Stored items

------------------------------------------------------------------------

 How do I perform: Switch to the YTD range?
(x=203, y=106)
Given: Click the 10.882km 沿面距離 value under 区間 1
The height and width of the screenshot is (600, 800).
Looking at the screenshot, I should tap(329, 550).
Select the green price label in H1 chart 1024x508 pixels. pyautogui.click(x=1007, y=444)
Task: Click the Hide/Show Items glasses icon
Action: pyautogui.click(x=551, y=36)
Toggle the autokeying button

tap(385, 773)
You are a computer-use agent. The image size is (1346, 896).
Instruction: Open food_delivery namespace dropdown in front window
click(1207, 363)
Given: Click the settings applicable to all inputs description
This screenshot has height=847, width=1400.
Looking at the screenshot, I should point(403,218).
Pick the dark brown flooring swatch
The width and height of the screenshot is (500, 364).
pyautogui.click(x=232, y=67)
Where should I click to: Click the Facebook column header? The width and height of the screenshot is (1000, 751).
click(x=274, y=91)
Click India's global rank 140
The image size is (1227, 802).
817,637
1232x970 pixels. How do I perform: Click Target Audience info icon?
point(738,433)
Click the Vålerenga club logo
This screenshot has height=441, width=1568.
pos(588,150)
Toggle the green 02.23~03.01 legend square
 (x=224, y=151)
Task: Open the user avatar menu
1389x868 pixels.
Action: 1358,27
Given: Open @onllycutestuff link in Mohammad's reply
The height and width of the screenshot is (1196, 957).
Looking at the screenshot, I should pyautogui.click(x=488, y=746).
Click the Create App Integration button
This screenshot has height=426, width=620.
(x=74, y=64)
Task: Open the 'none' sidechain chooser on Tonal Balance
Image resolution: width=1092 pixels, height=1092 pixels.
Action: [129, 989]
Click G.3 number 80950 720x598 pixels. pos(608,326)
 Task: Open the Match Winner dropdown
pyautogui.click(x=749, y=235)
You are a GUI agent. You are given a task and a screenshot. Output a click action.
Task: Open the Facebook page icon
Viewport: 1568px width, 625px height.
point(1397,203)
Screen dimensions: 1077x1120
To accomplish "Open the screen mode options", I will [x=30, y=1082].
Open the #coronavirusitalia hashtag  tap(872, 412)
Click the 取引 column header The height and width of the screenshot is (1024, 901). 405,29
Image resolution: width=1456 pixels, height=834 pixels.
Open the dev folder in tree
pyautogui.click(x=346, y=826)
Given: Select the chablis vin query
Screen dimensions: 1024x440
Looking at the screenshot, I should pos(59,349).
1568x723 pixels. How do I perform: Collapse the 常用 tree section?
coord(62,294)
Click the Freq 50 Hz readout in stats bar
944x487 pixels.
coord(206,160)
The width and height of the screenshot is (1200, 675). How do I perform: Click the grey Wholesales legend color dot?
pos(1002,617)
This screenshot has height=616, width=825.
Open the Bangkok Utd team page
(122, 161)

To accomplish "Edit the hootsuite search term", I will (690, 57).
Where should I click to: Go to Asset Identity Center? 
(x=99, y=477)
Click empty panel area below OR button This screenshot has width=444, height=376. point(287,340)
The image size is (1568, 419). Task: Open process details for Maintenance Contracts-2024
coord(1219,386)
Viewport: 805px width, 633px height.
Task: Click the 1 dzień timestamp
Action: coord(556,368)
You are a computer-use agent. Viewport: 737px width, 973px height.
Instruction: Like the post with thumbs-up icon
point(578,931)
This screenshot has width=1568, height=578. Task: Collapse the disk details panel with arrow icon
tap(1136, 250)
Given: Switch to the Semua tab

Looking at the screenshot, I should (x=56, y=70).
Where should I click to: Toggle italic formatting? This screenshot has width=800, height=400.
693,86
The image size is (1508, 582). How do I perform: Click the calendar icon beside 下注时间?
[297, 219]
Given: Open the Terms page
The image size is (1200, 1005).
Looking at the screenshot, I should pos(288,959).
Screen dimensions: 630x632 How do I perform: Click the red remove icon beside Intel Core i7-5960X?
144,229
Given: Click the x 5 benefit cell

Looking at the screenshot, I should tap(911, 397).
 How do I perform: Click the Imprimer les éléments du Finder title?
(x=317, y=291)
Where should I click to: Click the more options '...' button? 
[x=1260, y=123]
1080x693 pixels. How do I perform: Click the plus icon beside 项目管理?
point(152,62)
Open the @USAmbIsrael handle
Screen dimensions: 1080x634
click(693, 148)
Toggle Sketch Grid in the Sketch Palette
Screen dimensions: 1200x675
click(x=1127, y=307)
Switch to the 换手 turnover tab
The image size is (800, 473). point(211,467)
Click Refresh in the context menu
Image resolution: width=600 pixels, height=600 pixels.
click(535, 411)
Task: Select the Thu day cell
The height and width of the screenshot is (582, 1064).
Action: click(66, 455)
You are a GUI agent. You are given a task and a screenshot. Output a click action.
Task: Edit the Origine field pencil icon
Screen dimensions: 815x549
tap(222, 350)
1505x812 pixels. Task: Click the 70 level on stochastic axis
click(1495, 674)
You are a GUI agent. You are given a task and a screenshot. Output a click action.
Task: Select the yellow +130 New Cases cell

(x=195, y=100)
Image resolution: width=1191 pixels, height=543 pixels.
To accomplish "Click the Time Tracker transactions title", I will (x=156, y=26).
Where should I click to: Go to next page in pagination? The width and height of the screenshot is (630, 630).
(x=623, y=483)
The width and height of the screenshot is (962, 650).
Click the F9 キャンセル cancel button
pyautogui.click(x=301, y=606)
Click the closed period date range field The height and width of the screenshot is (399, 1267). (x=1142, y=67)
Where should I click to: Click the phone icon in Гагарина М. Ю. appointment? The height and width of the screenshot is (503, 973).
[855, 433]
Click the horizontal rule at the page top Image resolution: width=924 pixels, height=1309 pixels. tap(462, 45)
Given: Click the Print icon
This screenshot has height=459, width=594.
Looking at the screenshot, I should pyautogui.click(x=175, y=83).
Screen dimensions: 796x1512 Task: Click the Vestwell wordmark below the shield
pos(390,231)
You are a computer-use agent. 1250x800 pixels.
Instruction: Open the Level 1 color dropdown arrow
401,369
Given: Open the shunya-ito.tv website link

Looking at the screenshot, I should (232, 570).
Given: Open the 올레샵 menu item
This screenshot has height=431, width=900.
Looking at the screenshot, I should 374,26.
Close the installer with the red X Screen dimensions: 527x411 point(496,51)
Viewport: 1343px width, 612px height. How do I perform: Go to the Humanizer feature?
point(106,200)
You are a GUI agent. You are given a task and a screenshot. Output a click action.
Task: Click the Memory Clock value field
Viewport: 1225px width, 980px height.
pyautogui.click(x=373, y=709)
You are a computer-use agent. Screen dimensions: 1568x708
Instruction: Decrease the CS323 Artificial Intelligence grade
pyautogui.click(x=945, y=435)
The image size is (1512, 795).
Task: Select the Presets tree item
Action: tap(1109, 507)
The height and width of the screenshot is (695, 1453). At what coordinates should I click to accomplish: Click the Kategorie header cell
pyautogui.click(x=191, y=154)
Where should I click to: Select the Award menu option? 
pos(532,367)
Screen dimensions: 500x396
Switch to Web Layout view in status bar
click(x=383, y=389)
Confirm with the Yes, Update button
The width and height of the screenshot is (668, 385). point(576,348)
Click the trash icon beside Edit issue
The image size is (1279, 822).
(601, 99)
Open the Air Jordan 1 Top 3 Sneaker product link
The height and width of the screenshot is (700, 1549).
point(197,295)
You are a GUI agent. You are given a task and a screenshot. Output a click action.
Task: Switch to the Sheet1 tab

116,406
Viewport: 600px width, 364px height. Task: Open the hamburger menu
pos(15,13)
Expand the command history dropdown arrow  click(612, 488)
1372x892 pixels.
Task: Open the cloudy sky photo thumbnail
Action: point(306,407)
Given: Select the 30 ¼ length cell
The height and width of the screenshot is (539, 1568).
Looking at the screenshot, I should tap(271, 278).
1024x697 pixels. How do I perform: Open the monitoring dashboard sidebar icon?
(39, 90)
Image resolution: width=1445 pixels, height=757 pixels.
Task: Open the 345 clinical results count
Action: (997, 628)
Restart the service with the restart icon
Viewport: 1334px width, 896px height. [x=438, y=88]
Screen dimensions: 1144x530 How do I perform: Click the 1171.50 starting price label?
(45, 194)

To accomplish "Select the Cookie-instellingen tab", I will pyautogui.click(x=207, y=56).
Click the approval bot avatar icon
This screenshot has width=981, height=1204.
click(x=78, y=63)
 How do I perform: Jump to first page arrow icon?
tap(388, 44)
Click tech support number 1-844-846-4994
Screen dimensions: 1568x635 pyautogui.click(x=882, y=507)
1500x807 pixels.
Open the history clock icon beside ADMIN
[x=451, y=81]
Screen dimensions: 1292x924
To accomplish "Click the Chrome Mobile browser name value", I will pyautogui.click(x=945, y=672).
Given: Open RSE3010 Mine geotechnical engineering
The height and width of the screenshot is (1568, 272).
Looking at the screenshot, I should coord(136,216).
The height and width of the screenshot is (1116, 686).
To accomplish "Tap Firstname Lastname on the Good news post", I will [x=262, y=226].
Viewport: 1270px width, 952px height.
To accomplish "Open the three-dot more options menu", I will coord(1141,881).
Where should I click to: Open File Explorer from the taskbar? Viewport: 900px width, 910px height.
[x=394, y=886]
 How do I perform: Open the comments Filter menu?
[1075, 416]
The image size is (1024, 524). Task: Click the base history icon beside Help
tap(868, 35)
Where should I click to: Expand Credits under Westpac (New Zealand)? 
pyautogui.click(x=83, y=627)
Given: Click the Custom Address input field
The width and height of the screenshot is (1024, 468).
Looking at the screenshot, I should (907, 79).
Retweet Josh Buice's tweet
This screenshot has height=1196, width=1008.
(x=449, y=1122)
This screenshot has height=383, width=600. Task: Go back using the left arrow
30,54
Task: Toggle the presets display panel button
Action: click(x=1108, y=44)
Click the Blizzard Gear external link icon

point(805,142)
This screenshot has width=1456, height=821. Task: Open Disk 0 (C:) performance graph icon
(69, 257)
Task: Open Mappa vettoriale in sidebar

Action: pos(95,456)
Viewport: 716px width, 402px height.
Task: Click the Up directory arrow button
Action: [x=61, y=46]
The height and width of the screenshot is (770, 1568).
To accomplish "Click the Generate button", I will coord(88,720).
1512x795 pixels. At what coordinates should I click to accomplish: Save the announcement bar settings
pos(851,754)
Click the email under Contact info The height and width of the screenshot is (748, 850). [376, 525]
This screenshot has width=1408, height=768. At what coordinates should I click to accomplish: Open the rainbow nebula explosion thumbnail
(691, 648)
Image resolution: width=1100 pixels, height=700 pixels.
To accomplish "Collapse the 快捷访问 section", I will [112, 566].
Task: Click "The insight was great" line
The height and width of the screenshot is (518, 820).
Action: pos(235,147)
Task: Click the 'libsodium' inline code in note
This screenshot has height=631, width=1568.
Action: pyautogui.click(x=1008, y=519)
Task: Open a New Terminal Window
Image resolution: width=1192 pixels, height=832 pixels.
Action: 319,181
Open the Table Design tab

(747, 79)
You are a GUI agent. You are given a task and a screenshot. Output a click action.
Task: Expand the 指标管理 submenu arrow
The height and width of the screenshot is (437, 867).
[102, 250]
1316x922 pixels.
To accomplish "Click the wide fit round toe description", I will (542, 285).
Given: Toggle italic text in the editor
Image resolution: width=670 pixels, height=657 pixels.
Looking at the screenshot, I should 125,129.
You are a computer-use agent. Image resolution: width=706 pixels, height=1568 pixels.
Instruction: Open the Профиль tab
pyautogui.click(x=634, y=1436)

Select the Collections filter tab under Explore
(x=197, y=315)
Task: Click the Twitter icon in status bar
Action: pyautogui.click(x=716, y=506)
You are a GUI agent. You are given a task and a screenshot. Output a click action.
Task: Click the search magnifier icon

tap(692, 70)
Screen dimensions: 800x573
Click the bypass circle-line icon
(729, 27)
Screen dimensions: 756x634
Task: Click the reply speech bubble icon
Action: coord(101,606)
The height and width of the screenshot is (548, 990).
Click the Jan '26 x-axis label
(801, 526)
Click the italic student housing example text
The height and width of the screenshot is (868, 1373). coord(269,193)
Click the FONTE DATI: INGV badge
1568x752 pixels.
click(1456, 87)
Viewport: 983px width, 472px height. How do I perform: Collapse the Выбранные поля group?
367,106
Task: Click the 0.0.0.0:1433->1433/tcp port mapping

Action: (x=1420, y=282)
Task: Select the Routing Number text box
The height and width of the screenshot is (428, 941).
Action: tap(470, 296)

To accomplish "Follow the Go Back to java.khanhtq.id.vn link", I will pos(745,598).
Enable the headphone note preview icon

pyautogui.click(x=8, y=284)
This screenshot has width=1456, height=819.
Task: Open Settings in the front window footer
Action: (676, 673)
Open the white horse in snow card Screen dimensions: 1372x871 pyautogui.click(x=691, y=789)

------------------------------------------------------------------------

Say how many lines of the data include the word "avatar". Nothing other than the number should be given.

(RESULT)
2